YOUR GOAL → Turn the rows below into a numbered list with one entry per line, skipping the blank lines.

Item-finding records:
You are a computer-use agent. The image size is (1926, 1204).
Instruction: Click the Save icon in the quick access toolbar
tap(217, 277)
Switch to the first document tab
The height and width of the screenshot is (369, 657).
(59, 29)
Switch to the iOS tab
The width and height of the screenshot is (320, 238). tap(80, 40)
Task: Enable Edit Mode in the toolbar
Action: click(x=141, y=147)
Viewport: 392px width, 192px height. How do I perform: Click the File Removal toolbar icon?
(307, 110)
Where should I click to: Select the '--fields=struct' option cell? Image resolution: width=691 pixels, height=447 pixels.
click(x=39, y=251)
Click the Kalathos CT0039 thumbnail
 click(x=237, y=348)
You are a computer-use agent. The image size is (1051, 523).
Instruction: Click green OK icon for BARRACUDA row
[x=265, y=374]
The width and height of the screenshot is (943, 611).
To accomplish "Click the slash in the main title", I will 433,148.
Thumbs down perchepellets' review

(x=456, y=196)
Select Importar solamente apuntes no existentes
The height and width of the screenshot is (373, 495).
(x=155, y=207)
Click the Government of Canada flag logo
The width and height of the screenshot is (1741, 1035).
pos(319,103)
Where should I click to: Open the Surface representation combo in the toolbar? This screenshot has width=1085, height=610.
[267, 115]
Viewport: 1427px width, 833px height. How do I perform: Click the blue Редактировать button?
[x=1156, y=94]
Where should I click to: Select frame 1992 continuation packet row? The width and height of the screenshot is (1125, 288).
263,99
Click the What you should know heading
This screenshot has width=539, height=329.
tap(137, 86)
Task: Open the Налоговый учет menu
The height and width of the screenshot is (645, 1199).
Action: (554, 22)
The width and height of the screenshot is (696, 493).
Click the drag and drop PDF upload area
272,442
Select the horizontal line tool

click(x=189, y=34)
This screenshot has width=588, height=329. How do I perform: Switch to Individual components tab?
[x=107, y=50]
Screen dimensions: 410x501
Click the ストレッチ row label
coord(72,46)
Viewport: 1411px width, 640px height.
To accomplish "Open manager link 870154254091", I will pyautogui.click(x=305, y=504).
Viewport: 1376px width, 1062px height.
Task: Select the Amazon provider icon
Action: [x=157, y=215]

WRITTEN SOLUTION →
1. You are a computer-use agent. The image size is (1926, 1204).
2. Instruction: Click the Save icon in the quick access toolbar
3. tap(217, 277)
4. Switch to the first document tab
5. The height and width of the screenshot is (369, 657).
6. (59, 29)
7. Switch to the iOS tab
8. The width and height of the screenshot is (320, 238). tap(80, 40)
9. Task: Enable Edit Mode in the toolbar
10. Action: click(x=141, y=147)
11. Viewport: 392px width, 192px height. How do I perform: Click the File Removal toolbar icon?
12. (307, 110)
13. Where should I click to: Select the '--fields=struct' option cell? Image resolution: width=691 pixels, height=447 pixels.
14. click(x=39, y=251)
15. Click the Kalathos CT0039 thumbnail
16.  click(x=237, y=348)
17. You are a computer-use agent. The image size is (1051, 523).
18. Instruction: Click green OK icon for BARRACUDA row
19. [x=265, y=374]
20. The width and height of the screenshot is (943, 611).
21. To accomplish "Click the slash in the main title", I will 433,148.
22. Thumbs down perchepellets' review
23. (x=456, y=196)
24. Select Importar solamente apuntes no existentes
25. The height and width of the screenshot is (373, 495).
26. (x=155, y=207)
27. Click the Government of Canada flag logo
28. The width and height of the screenshot is (1741, 1035).
29. pos(319,103)
30. Where should I click to: Open the Surface representation combo in the toolbar? This screenshot has width=1085, height=610.
31. [267, 115]
32. Viewport: 1427px width, 833px height. How do I perform: Click the blue Редактировать button?
33. [x=1156, y=94]
34. Where should I click to: Select frame 1992 continuation packet row? The width and height of the screenshot is (1125, 288).
35. 263,99
36. Click the What you should know heading
37. This screenshot has width=539, height=329.
38. tap(137, 86)
39. Task: Open the Налоговый учет menu
40. The height and width of the screenshot is (645, 1199).
41. Action: (554, 22)
42. The width and height of the screenshot is (696, 493).
43. Click the drag and drop PDF upload area
44. 272,442
45. Select the horizontal line tool
46. click(x=189, y=34)
47. This screenshot has width=588, height=329. How do I perform: Switch to Individual components tab?
48. [x=107, y=50]
49. Screen dimensions: 410x501
50. Click the ストレッチ row label
51. coord(72,46)
52. Viewport: 1411px width, 640px height.
53. To accomplish "Open manager link 870154254091", I will pyautogui.click(x=305, y=504).
54. Viewport: 1376px width, 1062px height.
55. Task: Select the Amazon provider icon
56. Action: [x=157, y=215]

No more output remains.